Exercise task:
Reproduce the following records word for word.

Provided material:
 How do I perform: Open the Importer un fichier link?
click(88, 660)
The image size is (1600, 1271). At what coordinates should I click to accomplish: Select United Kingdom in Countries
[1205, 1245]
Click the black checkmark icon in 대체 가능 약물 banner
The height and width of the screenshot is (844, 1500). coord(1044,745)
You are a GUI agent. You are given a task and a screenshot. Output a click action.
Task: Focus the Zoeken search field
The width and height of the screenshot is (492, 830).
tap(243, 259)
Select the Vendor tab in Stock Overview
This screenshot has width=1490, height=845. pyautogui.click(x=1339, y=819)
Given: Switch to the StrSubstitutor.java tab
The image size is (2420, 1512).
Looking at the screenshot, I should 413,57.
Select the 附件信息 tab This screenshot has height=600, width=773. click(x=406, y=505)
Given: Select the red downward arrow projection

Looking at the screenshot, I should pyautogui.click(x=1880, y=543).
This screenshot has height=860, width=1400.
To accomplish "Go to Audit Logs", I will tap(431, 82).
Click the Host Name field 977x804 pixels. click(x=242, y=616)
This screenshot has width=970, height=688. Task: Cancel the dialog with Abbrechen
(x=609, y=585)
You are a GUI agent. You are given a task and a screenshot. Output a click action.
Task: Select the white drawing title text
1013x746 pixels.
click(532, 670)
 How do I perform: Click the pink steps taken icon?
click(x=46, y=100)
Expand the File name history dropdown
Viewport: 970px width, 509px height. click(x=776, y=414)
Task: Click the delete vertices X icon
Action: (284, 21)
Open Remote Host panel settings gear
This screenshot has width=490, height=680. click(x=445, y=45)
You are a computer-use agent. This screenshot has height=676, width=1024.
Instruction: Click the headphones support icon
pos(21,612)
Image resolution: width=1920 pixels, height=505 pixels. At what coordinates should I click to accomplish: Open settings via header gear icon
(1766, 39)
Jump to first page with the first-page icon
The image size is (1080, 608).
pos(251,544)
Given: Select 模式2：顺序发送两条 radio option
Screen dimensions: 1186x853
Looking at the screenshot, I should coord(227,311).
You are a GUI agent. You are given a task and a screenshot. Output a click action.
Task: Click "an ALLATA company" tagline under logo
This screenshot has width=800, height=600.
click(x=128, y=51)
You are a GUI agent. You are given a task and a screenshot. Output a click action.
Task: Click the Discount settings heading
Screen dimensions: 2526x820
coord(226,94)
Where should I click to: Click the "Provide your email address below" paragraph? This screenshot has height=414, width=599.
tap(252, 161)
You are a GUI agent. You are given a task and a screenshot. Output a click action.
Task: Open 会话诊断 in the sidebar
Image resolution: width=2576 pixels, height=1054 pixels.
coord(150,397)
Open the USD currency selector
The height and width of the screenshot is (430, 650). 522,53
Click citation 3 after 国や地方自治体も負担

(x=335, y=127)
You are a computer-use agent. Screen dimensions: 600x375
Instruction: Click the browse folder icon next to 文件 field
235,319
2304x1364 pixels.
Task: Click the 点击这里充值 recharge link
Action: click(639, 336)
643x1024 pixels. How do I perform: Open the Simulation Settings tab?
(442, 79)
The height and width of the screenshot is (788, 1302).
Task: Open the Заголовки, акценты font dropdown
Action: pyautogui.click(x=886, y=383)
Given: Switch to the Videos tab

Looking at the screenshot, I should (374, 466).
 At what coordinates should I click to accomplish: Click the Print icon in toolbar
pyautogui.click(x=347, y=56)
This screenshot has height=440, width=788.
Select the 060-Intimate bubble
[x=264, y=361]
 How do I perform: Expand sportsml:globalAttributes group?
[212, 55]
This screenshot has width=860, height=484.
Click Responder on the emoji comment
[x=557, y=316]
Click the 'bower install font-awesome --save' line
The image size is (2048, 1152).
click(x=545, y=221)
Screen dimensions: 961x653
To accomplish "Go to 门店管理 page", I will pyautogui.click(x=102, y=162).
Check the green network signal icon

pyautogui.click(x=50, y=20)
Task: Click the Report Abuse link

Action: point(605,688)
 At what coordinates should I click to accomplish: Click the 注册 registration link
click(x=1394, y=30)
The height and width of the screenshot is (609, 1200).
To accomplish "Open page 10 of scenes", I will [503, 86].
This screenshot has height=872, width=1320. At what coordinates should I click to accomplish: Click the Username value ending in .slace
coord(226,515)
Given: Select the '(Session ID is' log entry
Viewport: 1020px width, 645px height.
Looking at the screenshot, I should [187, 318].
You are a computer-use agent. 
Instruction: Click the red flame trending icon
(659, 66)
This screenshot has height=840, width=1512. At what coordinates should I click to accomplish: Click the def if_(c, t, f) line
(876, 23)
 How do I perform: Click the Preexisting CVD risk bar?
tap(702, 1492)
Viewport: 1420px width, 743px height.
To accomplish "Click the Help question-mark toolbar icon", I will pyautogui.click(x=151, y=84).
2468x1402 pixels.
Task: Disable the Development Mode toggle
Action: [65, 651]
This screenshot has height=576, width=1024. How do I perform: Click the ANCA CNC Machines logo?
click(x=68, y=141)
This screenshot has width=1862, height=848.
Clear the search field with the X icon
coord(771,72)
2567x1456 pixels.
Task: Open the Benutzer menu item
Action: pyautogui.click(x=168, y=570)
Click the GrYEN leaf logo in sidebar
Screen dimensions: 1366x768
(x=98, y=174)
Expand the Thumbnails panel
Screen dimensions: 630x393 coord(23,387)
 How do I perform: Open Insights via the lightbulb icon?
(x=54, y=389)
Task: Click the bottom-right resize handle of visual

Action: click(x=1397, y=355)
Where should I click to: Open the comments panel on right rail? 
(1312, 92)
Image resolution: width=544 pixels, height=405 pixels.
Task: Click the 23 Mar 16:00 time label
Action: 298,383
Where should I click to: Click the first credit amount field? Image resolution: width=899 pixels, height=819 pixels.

Solution for this exercise:
 How do I perform: Open the Importer un fichier link?
click(88, 660)
The image size is (1600, 1271). At what coordinates should I click to accomplish: Select United Kingdom in Countries
[1205, 1245]
Click the black checkmark icon in 대체 가능 약물 banner
The height and width of the screenshot is (844, 1500). coord(1044,745)
You are a GUI agent. You are given a task and a screenshot. Output a click action.
Task: Focus the Zoeken search field
The width and height of the screenshot is (492, 830).
tap(243, 259)
Select the Vendor tab in Stock Overview
This screenshot has width=1490, height=845. pyautogui.click(x=1339, y=819)
Given: Switch to the StrSubstitutor.java tab
The image size is (2420, 1512).
Looking at the screenshot, I should 413,57.
Select the 附件信息 tab This screenshot has height=600, width=773. click(x=406, y=505)
Given: Select the red downward arrow projection

Looking at the screenshot, I should pyautogui.click(x=1880, y=543).
This screenshot has height=860, width=1400.
To accomplish "Go to Audit Logs", I will tap(431, 82).
Click the Host Name field 977x804 pixels. click(x=242, y=616)
This screenshot has width=970, height=688. Task: Cancel the dialog with Abbrechen
(x=609, y=585)
You are a GUI agent. You are given a task and a screenshot. Output a click action.
Task: Select the white drawing title text
1013x746 pixels.
click(532, 670)
 How do I perform: Click the pink steps taken icon?
click(x=46, y=100)
Expand the File name history dropdown
Viewport: 970px width, 509px height. click(x=776, y=414)
Task: Click the delete vertices X icon
Action: (284, 21)
Open Remote Host panel settings gear
This screenshot has width=490, height=680. click(x=445, y=45)
You are a computer-use agent. This screenshot has height=676, width=1024.
Instruction: Click the headphones support icon
pos(21,612)
Image resolution: width=1920 pixels, height=505 pixels. At what coordinates should I click to accomplish: Open settings via header gear icon
(1766, 39)
Jump to first page with the first-page icon
The image size is (1080, 608).
pos(251,544)
Given: Select 模式2：顺序发送两条 radio option
Screen dimensions: 1186x853
Looking at the screenshot, I should coord(227,311).
You are a GUI agent. You are given a task and a screenshot. Output a click action.
Task: Click "an ALLATA company" tagline under logo
This screenshot has width=800, height=600.
click(x=128, y=51)
You are a GUI agent. You are given a task and a screenshot. Output a click action.
Task: Click the Discount settings heading
Screen dimensions: 2526x820
coord(226,94)
Where should I click to: Click the "Provide your email address below" paragraph? This screenshot has height=414, width=599.
tap(252, 161)
You are a GUI agent. You are given a task and a screenshot. Output a click action.
Task: Open 会话诊断 in the sidebar
Image resolution: width=2576 pixels, height=1054 pixels.
coord(150,397)
Open the USD currency selector
The height and width of the screenshot is (430, 650). 522,53
Click citation 3 after 国や地方自治体も負担

(x=335, y=127)
You are a computer-use agent. Screen dimensions: 600x375
Instruction: Click the browse folder icon next to 文件 field
235,319
2304x1364 pixels.
Task: Click the 点击这里充值 recharge link
Action: click(639, 336)
643x1024 pixels. How do I perform: Open the Simulation Settings tab?
(442, 79)
The height and width of the screenshot is (788, 1302).
Task: Open the Заголовки, акценты font dropdown
Action: pyautogui.click(x=886, y=383)
Given: Switch to the Videos tab

Looking at the screenshot, I should (374, 466).
 At what coordinates should I click to accomplish: Click the Print icon in toolbar
pyautogui.click(x=347, y=56)
This screenshot has height=440, width=788.
Select the 060-Intimate bubble
[x=264, y=361]
 How do I perform: Expand sportsml:globalAttributes group?
[212, 55]
This screenshot has width=860, height=484.
Click Responder on the emoji comment
[x=557, y=316]
Click the 'bower install font-awesome --save' line
The image size is (2048, 1152).
click(x=545, y=221)
Screen dimensions: 961x653
To accomplish "Go to 门店管理 page", I will pyautogui.click(x=102, y=162).
Check the green network signal icon

pyautogui.click(x=50, y=20)
Task: Click the Report Abuse link

Action: point(605,688)
 At what coordinates should I click to accomplish: Click the 注册 registration link
click(x=1394, y=30)
The height and width of the screenshot is (609, 1200).
To accomplish "Open page 10 of scenes", I will [503, 86].
This screenshot has height=872, width=1320. At what coordinates should I click to accomplish: Click the Username value ending in .slace
coord(226,515)
Given: Select the '(Session ID is' log entry
Viewport: 1020px width, 645px height.
Looking at the screenshot, I should [187, 318].
You are a computer-use agent. 
Instruction: Click the red flame trending icon
(659, 66)
This screenshot has height=840, width=1512. At what coordinates should I click to accomplish: Click the def if_(c, t, f) line
(876, 23)
 How do I perform: Click the Preexisting CVD risk bar?
tap(702, 1492)
Viewport: 1420px width, 743px height.
To accomplish "Click the Help question-mark toolbar icon", I will pyautogui.click(x=151, y=84).
2468x1402 pixels.
Task: Disable the Development Mode toggle
Action: [65, 651]
This screenshot has height=576, width=1024. How do I perform: Click the ANCA CNC Machines logo?
click(x=68, y=141)
This screenshot has width=1862, height=848.
Clear the search field with the X icon
coord(771,72)
2567x1456 pixels.
Task: Open the Benutzer menu item
Action: pyautogui.click(x=168, y=570)
Click the GrYEN leaf logo in sidebar
Screen dimensions: 1366x768
(x=98, y=174)
Expand the Thumbnails panel
Screen dimensions: 630x393 coord(23,387)
 How do I perform: Open Insights via the lightbulb icon?
(x=54, y=389)
Task: Click the bottom-right resize handle of visual

Action: click(x=1397, y=355)
Where should I click to: Open the comments panel on right rail? 
(1312, 92)
Image resolution: width=544 pixels, height=405 pixels.
Task: Click the 23 Mar 16:00 time label
Action: 298,383
Where should I click to: Click the first credit amount field? Image resolution: width=899 pixels, height=819 pixels.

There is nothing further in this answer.